Questi cattivi pensieri hanno dominato la mia mente dalla scorsa settimana, quando mi trovavo in un mercato rionale di Roma e, tra i banchi di frutta e verdura, ho avuto la fortuna di assistere alla conversazione (che meriterebbe una sceneggiatura per una pièce teatrale), tra un’attempata ed opulenta massaia e la sua amica di spesa, altrettanto prestante. Non mi sento di rovinarla, commentandola sopra, perciò ve la offro così come l’ho ascoltata. Buona lettura.
“Adelà, ma ‘ndovevi pià pure i broccoletti?”
“C’hai ragione Ermì, sarà mejo che li pio”
“Guarda questi, me parono proprio belli”
“Sì, Adelà, anche se te dico…. nà delusione ieri sera a cena”
“E perché tesò?”
“Che je devo pesà altro signò?” (il fruttivendolo impaziente prova a sciogliere la conversazione) -“E n’attimo Orè, nu o vedi che stò a discorre”
“Nun ve incomodate signò, fate con calma” (chiosa l’uomo con voce tantrica).
“Insomma, tu o sai che io e Arvaro annamo matti p’a cucina nostra, quella romana, e solo dio o sa’ quanto ce piaceno i rigatoni ch’a pajata, li fò tutte le settimane”
“Lo so, lo so Adelà, viè qua spostamose n’attimo, e allora?”
”E poi noi nun rinunciamo mai alla porchetta, alla coda, alla trippa, bona mmh; insomma ce piace magnà così, ormai so’ cinquantanni che nun se sdirazza”
“E vabbè, pure noi n’è che magnamo troppo diversamente tesò, perché te pii pena?”
“Perché iersera ho voluto preparà na cosa diversa, ‘o veduta ‘ntelevisione a ‘nprogramma de cucina, l’ha fatta ‘ncuoco bravo; ho pensato, hai visto mai che ce possa piacè pure a noi…e poi che ne so, p’e cambià”
“E c’hai preparato mai ahoo?”
“Era ‘npiatto coi gamberi, cucinati co er riso thai e er burro ghi nel latte di cocco, e poi guarniti co’ striscioline de wakame e sarsa tamari.”

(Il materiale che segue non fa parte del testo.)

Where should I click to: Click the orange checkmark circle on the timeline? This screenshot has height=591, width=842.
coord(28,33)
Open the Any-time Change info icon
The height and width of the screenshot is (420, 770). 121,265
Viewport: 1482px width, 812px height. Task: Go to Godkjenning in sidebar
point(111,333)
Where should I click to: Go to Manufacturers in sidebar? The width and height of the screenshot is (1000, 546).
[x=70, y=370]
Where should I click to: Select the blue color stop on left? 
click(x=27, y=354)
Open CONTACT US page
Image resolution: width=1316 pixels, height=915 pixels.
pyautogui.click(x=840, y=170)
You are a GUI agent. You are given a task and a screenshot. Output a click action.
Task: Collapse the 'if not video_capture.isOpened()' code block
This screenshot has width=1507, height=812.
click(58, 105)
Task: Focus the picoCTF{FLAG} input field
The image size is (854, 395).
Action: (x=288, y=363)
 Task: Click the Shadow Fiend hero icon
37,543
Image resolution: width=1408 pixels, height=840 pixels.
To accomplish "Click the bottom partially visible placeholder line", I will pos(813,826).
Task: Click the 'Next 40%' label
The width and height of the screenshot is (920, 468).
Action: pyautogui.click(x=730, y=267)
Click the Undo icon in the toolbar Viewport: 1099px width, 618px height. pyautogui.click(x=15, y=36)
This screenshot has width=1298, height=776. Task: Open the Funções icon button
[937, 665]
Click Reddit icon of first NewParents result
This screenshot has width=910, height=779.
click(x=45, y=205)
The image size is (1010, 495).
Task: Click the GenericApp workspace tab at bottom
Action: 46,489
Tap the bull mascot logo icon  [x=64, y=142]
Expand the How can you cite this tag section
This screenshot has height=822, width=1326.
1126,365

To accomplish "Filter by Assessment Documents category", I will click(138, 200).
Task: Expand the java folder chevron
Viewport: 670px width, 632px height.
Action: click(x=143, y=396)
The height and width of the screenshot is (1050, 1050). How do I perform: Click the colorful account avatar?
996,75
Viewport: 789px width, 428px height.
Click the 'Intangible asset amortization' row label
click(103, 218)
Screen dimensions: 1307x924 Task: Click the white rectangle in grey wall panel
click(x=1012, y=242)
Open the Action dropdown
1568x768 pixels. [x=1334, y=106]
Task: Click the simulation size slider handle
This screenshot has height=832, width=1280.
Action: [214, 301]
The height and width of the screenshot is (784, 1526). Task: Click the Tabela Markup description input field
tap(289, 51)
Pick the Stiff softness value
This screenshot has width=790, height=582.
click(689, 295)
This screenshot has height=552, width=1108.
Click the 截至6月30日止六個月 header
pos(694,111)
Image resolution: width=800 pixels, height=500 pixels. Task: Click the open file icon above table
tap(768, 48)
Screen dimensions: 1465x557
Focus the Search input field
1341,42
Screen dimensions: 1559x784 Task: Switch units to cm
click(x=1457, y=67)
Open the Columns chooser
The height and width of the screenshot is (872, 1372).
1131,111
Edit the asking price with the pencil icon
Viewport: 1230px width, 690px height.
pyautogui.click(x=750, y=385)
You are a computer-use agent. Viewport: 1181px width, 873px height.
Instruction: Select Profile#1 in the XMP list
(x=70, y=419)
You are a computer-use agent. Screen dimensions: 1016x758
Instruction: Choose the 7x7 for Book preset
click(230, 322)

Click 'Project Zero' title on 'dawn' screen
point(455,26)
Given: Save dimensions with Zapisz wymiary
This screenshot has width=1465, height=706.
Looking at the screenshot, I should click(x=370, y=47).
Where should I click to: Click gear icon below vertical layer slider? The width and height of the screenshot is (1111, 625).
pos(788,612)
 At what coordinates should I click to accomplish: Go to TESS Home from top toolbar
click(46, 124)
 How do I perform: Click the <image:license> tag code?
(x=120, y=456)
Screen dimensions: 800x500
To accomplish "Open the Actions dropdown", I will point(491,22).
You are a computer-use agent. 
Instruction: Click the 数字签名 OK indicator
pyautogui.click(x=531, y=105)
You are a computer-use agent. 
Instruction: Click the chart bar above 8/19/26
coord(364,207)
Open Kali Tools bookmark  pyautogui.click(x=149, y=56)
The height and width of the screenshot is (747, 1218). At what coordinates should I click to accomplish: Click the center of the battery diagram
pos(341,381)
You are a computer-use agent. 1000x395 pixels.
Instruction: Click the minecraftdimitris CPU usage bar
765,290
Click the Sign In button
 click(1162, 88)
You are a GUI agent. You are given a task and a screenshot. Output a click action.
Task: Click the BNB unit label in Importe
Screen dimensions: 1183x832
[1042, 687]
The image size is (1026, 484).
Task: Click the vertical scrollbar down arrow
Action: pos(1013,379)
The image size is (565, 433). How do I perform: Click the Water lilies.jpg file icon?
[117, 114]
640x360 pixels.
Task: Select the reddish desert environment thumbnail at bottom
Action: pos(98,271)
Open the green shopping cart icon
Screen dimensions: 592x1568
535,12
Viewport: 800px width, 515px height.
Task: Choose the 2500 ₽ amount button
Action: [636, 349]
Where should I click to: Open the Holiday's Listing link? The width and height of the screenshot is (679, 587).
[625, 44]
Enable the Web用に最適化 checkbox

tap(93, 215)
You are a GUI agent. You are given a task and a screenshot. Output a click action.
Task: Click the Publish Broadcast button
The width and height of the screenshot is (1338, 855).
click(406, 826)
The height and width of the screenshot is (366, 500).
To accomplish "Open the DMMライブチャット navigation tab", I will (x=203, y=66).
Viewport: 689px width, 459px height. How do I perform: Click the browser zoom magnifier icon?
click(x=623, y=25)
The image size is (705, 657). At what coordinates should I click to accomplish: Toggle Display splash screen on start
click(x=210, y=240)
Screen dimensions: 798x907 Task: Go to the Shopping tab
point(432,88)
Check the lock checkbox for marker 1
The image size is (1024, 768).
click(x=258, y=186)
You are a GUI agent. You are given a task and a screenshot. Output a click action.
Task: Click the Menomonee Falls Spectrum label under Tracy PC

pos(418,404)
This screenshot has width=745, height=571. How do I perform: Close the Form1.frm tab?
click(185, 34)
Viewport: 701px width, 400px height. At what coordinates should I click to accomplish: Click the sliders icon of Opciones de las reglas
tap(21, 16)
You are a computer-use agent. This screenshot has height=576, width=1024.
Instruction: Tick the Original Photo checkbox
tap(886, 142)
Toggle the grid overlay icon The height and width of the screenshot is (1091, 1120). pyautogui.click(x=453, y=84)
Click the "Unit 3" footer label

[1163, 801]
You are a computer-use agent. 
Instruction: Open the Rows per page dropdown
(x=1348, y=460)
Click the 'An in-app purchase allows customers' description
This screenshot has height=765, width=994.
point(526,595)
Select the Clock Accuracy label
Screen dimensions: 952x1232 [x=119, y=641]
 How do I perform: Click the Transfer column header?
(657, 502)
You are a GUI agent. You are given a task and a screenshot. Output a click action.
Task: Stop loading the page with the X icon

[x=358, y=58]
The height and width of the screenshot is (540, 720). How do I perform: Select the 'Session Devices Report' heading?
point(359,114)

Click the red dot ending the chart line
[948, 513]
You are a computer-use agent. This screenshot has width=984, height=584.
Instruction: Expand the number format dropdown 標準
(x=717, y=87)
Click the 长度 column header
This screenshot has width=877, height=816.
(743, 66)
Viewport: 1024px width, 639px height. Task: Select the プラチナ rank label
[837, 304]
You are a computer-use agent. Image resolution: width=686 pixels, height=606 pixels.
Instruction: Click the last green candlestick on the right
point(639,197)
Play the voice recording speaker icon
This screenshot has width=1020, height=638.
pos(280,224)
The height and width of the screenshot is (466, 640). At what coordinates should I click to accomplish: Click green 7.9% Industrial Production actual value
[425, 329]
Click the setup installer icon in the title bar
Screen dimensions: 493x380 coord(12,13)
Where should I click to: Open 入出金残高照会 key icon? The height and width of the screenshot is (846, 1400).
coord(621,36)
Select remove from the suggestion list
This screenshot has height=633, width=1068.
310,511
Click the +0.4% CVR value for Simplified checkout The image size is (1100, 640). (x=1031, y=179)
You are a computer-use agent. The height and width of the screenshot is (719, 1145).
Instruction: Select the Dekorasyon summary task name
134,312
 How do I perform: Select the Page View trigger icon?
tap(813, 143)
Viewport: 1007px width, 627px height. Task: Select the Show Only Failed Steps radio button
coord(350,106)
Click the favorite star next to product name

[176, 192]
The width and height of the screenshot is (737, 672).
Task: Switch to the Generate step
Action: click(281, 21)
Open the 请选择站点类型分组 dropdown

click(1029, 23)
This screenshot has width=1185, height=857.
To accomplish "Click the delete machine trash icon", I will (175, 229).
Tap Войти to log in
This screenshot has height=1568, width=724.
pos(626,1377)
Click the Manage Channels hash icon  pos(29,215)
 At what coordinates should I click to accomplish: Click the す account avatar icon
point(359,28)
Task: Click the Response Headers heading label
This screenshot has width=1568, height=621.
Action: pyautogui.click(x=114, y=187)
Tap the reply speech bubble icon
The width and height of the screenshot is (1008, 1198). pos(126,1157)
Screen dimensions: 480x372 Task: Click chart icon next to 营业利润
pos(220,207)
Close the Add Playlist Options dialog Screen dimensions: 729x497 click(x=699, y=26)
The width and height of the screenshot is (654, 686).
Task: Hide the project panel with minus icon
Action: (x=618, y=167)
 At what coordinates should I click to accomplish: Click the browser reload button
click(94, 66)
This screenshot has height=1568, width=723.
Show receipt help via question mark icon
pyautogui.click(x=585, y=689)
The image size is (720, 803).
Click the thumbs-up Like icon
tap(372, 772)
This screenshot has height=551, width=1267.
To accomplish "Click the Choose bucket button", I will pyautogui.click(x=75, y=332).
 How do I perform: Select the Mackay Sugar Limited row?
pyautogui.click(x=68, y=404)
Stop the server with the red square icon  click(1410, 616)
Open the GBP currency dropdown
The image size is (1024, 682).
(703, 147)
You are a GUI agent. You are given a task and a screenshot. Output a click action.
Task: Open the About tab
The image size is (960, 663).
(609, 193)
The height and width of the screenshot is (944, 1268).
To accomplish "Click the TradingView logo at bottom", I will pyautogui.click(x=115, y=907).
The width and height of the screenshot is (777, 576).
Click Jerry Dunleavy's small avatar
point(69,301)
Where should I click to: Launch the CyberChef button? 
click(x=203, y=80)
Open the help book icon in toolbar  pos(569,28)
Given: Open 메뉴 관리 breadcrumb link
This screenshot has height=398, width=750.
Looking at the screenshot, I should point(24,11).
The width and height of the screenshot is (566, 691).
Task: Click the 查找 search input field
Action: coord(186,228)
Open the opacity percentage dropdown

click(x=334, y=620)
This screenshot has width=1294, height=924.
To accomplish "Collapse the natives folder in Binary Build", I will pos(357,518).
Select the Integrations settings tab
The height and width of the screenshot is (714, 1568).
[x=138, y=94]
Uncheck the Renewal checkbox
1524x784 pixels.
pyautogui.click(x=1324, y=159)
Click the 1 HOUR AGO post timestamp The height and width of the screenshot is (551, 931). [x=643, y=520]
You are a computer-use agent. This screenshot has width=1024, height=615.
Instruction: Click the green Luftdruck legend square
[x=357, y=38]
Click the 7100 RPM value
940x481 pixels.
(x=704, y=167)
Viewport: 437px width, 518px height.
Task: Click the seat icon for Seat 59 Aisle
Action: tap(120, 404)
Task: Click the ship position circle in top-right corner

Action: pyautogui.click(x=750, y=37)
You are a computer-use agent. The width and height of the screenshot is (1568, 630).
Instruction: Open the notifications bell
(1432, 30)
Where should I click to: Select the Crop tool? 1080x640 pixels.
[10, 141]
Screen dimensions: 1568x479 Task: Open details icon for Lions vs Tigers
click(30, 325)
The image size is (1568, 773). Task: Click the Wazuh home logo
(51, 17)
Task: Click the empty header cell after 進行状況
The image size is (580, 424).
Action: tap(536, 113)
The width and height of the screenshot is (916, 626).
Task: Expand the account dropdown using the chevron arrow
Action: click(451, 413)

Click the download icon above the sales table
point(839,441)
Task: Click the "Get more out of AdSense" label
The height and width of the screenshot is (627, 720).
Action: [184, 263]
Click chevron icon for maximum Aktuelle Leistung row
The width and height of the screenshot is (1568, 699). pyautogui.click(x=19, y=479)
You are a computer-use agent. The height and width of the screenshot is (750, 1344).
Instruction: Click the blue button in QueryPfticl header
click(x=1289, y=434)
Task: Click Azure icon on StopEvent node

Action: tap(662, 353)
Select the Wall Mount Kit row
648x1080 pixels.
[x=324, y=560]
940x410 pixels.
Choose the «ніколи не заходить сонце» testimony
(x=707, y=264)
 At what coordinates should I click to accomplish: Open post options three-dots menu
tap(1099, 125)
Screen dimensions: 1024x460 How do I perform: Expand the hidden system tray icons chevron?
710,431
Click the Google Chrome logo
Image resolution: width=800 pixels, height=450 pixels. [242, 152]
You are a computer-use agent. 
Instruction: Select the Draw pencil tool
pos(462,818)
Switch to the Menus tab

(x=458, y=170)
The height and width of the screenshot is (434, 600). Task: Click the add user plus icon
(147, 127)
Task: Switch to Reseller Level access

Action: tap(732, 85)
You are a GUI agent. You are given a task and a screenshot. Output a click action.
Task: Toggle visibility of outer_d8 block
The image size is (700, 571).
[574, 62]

“E che madonna Adelà, quello né npiatto, è ninciucio, come quelli politici”
“Ma no Ermì, è ngran piatto, solo che quanno s’èè trovato davanti Arvaro, ha fatto na faccia e poi m’ha detto: -a Adelà me fa’ piacere che te mantieni giocosa, gente allegra dio l’aiuta, ma perché o’ devi sempre fa ncazzà a quer poro gatto, daje nun ce scherzà, aridaie a cena sua e noi magnamose a nostra-. Hai capito Ermì come s’è ngannato?”
“E te credo Adelà a passa’ da a pajata a quello è come passà dar fa’ l’ammore ar pettinghe, nun ce stai; e allora com’è annata a finì? ”
“Che ie dico: ma no Arvà, n’hai capito bello, questa è a cena nostra è na cosa diversa, dopo tutta sta fatica ch’ho fatto pe prepararla, ricordete pure che c’avemo l’LDL a 190, comunque er gatto ha già magnato. E però lui m’ha risposto: -ma che me stai a cojonà?- Vabbè, comunque dopo l’avemo magnata sta roba, era bona, per carità, ma Arvaro, per rifasse a bocca ha voluto che je facessi du spaghetti ajo e ojo, e a quer punto mii so magnati pure io….che o lasciavo a magnà da solo, poretto”.
“Hai fatto bene Adelà, tanto noi c’avemo i palati a sto modo, ignorante, tocca dirlo, nc’è niente de male, mo annamo che ho da passà dar pizzicarolo a vedè se je arrivato er lardo de colonnata, c’ho da fa na bella minestra oggi, vojo sta più leggera che ieri nte dico che me so magnata”
-”Annamo, annamo che so già le dieci e mezza”.
Meravigliosa scena di ordinaria frustrazione popolana.